Our main model assumed that targeted individuals were independent of each other. In other words, we assumed that infections averted by preventive chemotherapy for LF infection were unrelated to those infections averted by preventive chemotherapy for STH. In practice, we may be “double-counting” the benefits of NTD interventions in cases where there is co-infection with multiple NTDs within the same individual. This may particularly be the case in contexts where individuals at risk of NTD infection are also those most likely to be co-infected. We therefore studied a conservative scenario where we assumed a “worst-case” scenario of 100% co-infection. In other words, we assumed that all NTD infections co-occurred within the same individuals. (No data was available for Madagascar on the prevalence of co-infection with multiple NTDs within the same individual).
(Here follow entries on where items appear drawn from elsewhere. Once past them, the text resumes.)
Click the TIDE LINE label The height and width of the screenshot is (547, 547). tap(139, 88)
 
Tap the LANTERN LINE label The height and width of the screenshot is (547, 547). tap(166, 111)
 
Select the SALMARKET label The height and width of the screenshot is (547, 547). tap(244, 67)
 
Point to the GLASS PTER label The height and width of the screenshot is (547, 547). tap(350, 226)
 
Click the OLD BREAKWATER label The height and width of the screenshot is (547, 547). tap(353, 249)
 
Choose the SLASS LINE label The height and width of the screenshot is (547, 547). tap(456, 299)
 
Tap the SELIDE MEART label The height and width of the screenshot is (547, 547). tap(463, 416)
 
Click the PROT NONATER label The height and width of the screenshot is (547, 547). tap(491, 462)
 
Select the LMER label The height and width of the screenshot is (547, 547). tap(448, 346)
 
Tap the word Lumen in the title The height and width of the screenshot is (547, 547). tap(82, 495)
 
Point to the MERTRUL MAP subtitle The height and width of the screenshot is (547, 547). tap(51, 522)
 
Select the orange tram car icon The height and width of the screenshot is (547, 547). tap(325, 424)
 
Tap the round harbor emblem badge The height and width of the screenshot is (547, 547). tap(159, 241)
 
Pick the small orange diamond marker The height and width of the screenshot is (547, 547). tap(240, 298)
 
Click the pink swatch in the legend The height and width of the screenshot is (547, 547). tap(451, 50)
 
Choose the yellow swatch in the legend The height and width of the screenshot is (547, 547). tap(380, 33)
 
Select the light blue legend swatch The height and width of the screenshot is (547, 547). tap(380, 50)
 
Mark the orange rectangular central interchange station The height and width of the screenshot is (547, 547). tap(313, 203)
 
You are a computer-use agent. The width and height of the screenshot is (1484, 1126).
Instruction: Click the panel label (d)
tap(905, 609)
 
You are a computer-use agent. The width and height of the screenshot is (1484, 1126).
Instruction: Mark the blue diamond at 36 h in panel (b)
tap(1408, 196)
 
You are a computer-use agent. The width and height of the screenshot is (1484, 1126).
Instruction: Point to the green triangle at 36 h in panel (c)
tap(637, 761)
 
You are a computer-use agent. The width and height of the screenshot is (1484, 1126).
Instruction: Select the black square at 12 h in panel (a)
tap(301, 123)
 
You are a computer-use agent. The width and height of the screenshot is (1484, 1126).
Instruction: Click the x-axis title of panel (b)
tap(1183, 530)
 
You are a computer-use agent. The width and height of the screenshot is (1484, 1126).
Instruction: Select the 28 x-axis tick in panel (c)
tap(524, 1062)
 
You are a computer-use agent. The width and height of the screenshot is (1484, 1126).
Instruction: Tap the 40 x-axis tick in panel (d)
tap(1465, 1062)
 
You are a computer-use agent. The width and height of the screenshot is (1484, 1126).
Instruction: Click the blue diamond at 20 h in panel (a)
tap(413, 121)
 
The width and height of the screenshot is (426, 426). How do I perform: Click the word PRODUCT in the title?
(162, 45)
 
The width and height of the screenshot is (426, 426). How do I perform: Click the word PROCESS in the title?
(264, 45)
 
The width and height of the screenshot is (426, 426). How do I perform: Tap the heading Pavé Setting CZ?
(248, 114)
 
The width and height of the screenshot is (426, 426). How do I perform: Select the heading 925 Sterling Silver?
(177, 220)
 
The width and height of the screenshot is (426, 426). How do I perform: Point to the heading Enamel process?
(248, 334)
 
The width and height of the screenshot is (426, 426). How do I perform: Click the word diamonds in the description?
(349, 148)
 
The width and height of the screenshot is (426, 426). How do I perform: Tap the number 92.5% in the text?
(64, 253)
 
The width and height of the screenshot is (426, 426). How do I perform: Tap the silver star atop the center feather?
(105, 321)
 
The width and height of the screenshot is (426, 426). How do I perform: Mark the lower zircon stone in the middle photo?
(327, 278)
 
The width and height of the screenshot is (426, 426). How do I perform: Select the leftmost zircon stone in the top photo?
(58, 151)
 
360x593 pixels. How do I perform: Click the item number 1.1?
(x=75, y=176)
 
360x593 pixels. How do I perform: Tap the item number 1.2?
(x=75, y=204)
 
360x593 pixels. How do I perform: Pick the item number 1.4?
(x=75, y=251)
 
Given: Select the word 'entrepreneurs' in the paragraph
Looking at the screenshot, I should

To do so, we changed the following input parameters: we took the highest prevalence among NTDs in our target group and assumed that only those individuals were potentially infected with any of the other NTDs—in our application, the highest prevalence found was 26% among school-age children (ascariasis); and we used the lowest effectiveness for preventive chemotherapy among NTD interventions since the prevention of one NTD is insufficient without preventing other NTDs in co-infected individuals (13%, for trichuriasis preventive chemotherapy).

Results

The extent of health, financial, and education gains varied substantially across the five NTD interventions examined (Table 4). The number of infections averted would range from 61,000 (LF) to 439,000 (schistosomiasis). We also present calculations of DALYs averted for each NTD intervention, using estimates on the number of DALYs caused by each NTD from the Global Burden of Disease study (2015) [51]. The number of DALYs averted would range from 300 (trichuriasis) to 4,400 (schistosomiasis). The costs were identical for schistosomiasis, STH, and LF preventive chemotherapy, since drugs were donated by pharmaceutical companies and we examined an ‘integrated’ scenario, where all interventions were covered by a single programmatic delivery platform. Substantial uncertainty accompanied the impact on educational outcomes.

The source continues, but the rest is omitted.